I visitatori chiedono di ottenere alcuni atti. «Si oppone alla richiesta di accesso alla documentazione formulata dall’onorevole Scarpa – scrivono dal Tavolo – con riferimento a: elenco presenze del Cpr (odierno e di due settimane indietro), tutti i fogli/registri sanitari, bolla farmaci, bolla alimenti eccetera. Sostiene di non poter dare accesso a informazioni con dati sensibili. Abbiamo anche un’interlocuzione telefonica con la vicaria del prefetto, la quale si mostra altrettanto chiusa alle nostre richieste. Dopo molte insistenze riusciamo a ottenere una parte della documentazione richiesta ma con molti dati oscurati».

PRIMA DI ANDARE

Abbiamo provato a contattare telefonicamente Officine Sociali – che gestisce la struttura – all’unico numero telefonico che si trova sulla rete (un cellulare) collegato alla cooperativa di Siracusa. Non siamo riusciti a parlare con nessuno (ma ovviamente siamo disponibili a riportare la loro versione).

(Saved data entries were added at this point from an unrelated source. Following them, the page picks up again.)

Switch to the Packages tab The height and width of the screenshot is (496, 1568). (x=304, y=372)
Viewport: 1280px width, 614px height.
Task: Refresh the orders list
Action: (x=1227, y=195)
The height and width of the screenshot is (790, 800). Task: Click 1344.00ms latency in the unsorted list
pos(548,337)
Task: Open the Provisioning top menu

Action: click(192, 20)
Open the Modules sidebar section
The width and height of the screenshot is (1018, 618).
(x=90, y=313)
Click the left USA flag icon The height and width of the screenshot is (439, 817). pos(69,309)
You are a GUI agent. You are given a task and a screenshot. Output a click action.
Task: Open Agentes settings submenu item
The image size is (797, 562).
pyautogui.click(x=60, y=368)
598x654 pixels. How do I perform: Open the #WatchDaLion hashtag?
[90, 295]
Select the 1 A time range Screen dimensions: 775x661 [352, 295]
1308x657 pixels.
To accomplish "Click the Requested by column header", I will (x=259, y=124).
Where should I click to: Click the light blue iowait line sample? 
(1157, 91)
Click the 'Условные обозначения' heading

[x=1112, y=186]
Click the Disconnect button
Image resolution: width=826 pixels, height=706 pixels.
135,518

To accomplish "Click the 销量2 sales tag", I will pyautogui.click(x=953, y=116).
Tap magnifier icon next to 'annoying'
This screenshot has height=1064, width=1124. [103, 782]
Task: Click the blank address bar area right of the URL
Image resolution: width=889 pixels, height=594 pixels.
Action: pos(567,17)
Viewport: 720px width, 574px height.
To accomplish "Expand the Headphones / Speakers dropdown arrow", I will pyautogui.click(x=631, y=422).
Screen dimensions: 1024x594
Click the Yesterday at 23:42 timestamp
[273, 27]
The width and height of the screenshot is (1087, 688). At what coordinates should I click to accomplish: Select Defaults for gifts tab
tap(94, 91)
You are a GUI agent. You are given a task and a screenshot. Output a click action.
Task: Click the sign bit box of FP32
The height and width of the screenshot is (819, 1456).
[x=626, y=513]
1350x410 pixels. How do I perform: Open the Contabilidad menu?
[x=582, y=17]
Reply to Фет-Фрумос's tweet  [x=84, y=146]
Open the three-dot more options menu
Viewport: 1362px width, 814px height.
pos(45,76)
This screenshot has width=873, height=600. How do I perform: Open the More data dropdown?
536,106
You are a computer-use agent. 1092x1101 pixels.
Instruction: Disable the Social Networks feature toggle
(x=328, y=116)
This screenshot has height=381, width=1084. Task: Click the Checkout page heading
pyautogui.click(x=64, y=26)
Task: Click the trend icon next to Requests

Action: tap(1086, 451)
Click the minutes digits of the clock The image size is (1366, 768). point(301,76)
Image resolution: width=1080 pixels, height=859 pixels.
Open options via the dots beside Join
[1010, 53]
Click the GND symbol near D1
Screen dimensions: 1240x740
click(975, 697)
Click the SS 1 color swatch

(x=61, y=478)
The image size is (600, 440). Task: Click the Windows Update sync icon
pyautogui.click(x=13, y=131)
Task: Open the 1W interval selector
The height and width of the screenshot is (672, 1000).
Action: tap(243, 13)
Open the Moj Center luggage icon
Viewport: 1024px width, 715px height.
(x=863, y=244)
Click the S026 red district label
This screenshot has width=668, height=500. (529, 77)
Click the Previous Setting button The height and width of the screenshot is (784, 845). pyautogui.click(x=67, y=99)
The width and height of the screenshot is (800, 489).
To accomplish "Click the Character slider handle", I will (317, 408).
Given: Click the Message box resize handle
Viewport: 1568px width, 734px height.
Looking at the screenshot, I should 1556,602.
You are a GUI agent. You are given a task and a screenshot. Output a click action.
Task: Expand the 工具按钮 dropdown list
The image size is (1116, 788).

Proprio con le testimonianze di alcuni lavoratori della cooperativa Officine Sociali si conclude il rapporto del Tavolo Asilo e Immigrazione: «Tutti lamentano lo svolgimento di mansioni al di fuori delle mansioni proprie e ulteriori rispetto al ruolo svolto. L’espressione utilizzata è “tutti fanno tutto”, a dimostrazione del fatto che non vi sono ruoli ben definiti e che il lavoro non è ripartito in maniera adeguata tra i diversi lavoratori».